PROMPT:
Repeat the data below word for word.

TASK INPUT:
···
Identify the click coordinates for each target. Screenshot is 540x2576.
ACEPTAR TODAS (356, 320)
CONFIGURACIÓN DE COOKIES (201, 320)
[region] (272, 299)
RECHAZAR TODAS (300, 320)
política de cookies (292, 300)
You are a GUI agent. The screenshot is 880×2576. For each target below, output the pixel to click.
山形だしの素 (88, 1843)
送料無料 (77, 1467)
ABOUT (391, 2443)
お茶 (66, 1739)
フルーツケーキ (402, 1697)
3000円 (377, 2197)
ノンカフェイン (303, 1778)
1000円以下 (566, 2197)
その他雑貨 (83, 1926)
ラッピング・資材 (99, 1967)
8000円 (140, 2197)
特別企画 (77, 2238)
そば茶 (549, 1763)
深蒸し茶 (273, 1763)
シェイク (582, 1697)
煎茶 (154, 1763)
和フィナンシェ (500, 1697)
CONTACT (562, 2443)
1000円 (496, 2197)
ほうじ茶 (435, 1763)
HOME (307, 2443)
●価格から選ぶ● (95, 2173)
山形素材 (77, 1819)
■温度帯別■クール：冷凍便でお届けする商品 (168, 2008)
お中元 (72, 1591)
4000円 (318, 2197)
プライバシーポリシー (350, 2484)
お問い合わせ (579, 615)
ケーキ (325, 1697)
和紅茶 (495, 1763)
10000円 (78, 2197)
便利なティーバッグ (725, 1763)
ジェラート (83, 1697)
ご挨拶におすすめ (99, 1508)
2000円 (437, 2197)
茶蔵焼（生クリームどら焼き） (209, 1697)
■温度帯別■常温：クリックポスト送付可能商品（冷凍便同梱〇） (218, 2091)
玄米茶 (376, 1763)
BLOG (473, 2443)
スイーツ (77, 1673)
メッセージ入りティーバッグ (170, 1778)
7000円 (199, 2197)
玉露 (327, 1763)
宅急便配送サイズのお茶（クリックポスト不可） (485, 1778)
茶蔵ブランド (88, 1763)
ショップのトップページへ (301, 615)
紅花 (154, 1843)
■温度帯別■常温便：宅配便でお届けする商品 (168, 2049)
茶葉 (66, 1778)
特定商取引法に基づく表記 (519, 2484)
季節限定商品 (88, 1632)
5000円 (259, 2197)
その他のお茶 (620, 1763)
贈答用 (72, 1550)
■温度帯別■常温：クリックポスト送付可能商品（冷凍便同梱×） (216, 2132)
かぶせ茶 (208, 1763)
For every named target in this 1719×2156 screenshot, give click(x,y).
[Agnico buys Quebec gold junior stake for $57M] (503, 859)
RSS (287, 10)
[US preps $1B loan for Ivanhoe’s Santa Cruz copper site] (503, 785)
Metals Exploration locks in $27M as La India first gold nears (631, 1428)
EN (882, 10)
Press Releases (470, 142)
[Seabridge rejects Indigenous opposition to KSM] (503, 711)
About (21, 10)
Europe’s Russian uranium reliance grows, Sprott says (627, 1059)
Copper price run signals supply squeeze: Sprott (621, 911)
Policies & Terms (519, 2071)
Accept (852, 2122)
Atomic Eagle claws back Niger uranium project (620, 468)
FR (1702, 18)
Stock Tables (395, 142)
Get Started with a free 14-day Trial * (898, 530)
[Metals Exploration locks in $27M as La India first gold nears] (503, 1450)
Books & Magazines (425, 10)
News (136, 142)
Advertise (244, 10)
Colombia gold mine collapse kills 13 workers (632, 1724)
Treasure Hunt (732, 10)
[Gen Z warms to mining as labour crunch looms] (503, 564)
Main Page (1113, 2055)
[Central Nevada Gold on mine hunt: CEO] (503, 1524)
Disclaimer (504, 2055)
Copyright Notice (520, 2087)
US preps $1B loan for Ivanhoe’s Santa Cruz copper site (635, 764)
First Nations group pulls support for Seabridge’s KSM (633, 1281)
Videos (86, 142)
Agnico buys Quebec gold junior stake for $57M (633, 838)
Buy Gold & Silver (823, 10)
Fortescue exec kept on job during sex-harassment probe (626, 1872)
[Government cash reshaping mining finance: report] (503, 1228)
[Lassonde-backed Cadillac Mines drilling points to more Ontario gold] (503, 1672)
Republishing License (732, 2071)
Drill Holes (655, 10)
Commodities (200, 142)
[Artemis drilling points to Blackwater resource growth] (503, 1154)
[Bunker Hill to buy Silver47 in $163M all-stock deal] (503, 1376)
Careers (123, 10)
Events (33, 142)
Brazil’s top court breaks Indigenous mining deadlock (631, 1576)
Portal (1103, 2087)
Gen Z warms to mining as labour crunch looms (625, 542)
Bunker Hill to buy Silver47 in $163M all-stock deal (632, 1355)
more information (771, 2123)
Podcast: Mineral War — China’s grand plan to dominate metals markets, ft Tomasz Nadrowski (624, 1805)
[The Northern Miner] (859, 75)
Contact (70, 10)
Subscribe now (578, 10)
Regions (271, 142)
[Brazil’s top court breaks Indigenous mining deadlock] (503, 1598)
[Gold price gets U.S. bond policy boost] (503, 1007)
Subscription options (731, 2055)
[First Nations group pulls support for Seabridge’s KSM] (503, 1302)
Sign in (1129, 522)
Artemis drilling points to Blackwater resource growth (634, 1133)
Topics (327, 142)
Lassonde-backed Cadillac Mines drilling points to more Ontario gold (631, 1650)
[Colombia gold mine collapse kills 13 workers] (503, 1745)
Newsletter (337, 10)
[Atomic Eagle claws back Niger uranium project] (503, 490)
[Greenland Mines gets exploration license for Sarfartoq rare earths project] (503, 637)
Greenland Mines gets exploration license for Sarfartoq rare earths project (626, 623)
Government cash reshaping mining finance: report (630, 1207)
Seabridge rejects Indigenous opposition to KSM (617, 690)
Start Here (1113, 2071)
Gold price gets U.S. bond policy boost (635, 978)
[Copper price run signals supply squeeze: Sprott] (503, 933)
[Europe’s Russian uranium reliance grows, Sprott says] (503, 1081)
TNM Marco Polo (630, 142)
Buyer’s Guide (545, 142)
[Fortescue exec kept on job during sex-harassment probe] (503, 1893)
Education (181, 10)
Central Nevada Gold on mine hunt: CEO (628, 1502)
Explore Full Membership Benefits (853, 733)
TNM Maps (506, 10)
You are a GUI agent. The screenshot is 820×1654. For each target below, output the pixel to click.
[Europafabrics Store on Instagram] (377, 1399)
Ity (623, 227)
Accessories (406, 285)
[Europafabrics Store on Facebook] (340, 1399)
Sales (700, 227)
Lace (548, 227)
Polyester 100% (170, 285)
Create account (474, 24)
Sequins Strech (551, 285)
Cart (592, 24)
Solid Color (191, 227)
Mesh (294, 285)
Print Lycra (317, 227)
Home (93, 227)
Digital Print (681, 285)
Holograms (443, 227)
···
RESULT OF THIS TASK:
Identify the click coordinates for each target. Screenshot is 540x2576.
ACEPTAR TODAS (356, 320)
CONFIGURACIÓN DE COOKIES (201, 320)
[region] (272, 299)
RECHAZAR TODAS (300, 320)
política de cookies (292, 300)
You are a GUI agent. The screenshot is 880×2576. For each target below, output the pixel to click.
山形だしの素 (88, 1843)
送料無料 (77, 1467)
ABOUT (391, 2443)
お茶 (66, 1739)
フルーツケーキ (402, 1697)
3000円 (377, 2197)
ノンカフェイン (303, 1778)
1000円以下 (566, 2197)
その他雑貨 (83, 1926)
ラッピング・資材 (99, 1967)
8000円 (140, 2197)
特別企画 (77, 2238)
そば茶 (549, 1763)
深蒸し茶 (273, 1763)
シェイク (582, 1697)
煎茶 (154, 1763)
和フィナンシェ (500, 1697)
CONTACT (562, 2443)
1000円 (496, 2197)
ほうじ茶 (435, 1763)
HOME (307, 2443)
●価格から選ぶ● (95, 2173)
山形素材 (77, 1819)
■温度帯別■クール：冷凍便でお届けする商品 (168, 2008)
お中元 (72, 1591)
4000円 (318, 2197)
プライバシーポリシー (350, 2484)
お問い合わせ (579, 615)
ケーキ (325, 1697)
和紅茶 (495, 1763)
10000円 (78, 2197)
便利なティーバッグ (725, 1763)
ジェラート (83, 1697)
ご挨拶におすすめ (99, 1508)
2000円 (437, 2197)
茶蔵焼（生クリームどら焼き） (209, 1697)
■温度帯別■常温：クリックポスト送付可能商品（冷凍便同梱〇） (218, 2091)
玄米茶 (376, 1763)
BLOG (473, 2443)
スイーツ (77, 1673)
メッセージ入りティーバッグ (170, 1778)
7000円 (199, 2197)
玉露 (327, 1763)
宅急便配送サイズのお茶（クリックポスト不可） (485, 1778)
茶蔵ブランド (88, 1763)
ショップのトップページへ (301, 615)
紅花 (154, 1843)
■温度帯別■常温便：宅配便でお届けする商品 (168, 2049)
茶葉 (66, 1778)
特定商取引法に基づく表記 (519, 2484)
季節限定商品 (88, 1632)
5000円 (259, 2197)
その他のお茶 (620, 1763)
贈答用 (72, 1550)
■温度帯別■常温：クリックポスト送付可能商品（冷凍便同梱×） (216, 2132)
かぶせ茶 (208, 1763)
For every named target in this 1719×2156 screenshot, give click(x,y).
[Agnico buys Quebec gold junior stake for $57M] (503, 859)
RSS (287, 10)
[US preps $1B loan for Ivanhoe’s Santa Cruz copper site] (503, 785)
Metals Exploration locks in $27M as La India first gold nears (631, 1428)
EN (882, 10)
Press Releases (470, 142)
[Seabridge rejects Indigenous opposition to KSM] (503, 711)
About (21, 10)
Europe’s Russian uranium reliance grows, Sprott says (627, 1059)
Copper price run signals supply squeeze: Sprott (621, 911)
Policies & Terms (519, 2071)
Accept (852, 2122)
Atomic Eagle claws back Niger uranium project (620, 468)
FR (1702, 18)
Stock Tables (395, 142)
Get Started with a free 14-day Trial * (898, 530)
[Metals Exploration locks in $27M as La India first gold nears] (503, 1450)
Books & Magazines (425, 10)
News (136, 142)
Advertise (244, 10)
Colombia gold mine collapse kills 13 workers (632, 1724)
Treasure Hunt (732, 10)
[Gen Z warms to mining as labour crunch looms] (503, 564)
Main Page (1113, 2055)
[Central Nevada Gold on mine hunt: CEO] (503, 1524)
Disclaimer (504, 2055)
Copyright Notice (520, 2087)
US preps $1B loan for Ivanhoe’s Santa Cruz copper site (635, 764)
First Nations group pulls support for Seabridge’s KSM (633, 1281)
Videos (86, 142)
Agnico buys Quebec gold junior stake for $57M (633, 838)
Buy Gold & Silver (823, 10)
Fortescue exec kept on job during sex-harassment probe (626, 1872)
[Government cash reshaping mining finance: report] (503, 1228)
[Lassonde-backed Cadillac Mines drilling points to more Ontario gold] (503, 1672)
Republishing License (732, 2071)
Drill Holes (655, 10)
Commodities (200, 142)
[Artemis drilling points to Blackwater resource growth] (503, 1154)
[Bunker Hill to buy Silver47 in $163M all-stock deal] (503, 1376)
Careers (123, 10)
Events (33, 142)
Brazil’s top court breaks Indigenous mining deadlock (631, 1576)
Portal (1103, 2087)
Gen Z warms to mining as labour crunch looms (625, 542)
Bunker Hill to buy Silver47 in $163M all-stock deal (632, 1355)
more information (771, 2123)
Podcast: Mineral War — China’s grand plan to dominate metals markets, ft Tomasz Nadrowski (624, 1805)
[The Northern Miner] (859, 75)
Contact (70, 10)
Subscribe now (578, 10)
Regions (271, 142)
[Brazil’s top court breaks Indigenous mining deadlock] (503, 1598)
[Gold price gets U.S. bond policy boost] (503, 1007)
Subscription options (731, 2055)
[First Nations group pulls support for Seabridge’s KSM] (503, 1302)
Sign in (1129, 522)
Artemis drilling points to Blackwater resource growth (634, 1133)
Topics (327, 142)
Lassonde-backed Cadillac Mines drilling points to more Ontario gold (631, 1650)
[Colombia gold mine collapse kills 13 workers] (503, 1745)
Newsletter (337, 10)
[Atomic Eagle claws back Niger uranium project] (503, 490)
[Greenland Mines gets exploration license for Sarfartoq rare earths project] (503, 637)
Greenland Mines gets exploration license for Sarfartoq rare earths project (626, 623)
Government cash reshaping mining finance: report (630, 1207)
Seabridge rejects Indigenous opposition to KSM (617, 690)
Start Here (1113, 2071)
Gold price gets U.S. bond policy boost (635, 978)
[Copper price run signals supply squeeze: Sprott] (503, 933)
[Europe’s Russian uranium reliance grows, Sprott says] (503, 1081)
TNM Marco Polo (630, 142)
Buyer’s Guide (545, 142)
[Fortescue exec kept on job during sex-harassment probe] (503, 1893)
Education (181, 10)
Central Nevada Gold on mine hunt: CEO (628, 1502)
Explore Full Membership Benefits (853, 733)
TNM Maps (506, 10)
You are a GUI agent. The screenshot is 820×1654. For each target below, output the pixel to click.
[Europafabrics Store on Instagram] (377, 1399)
Ity (623, 227)
Accessories (406, 285)
[Europafabrics Store on Facebook] (340, 1399)
Sales (700, 227)
Lace (548, 227)
Polyester 100% (170, 285)
Create account (474, 24)
Sequins Strech (551, 285)
Cart (592, 24)
Solid Color (191, 227)
Mesh (294, 285)
Print Lycra (317, 227)
Home (93, 227)
Digital Print (681, 285)
Holograms (443, 227)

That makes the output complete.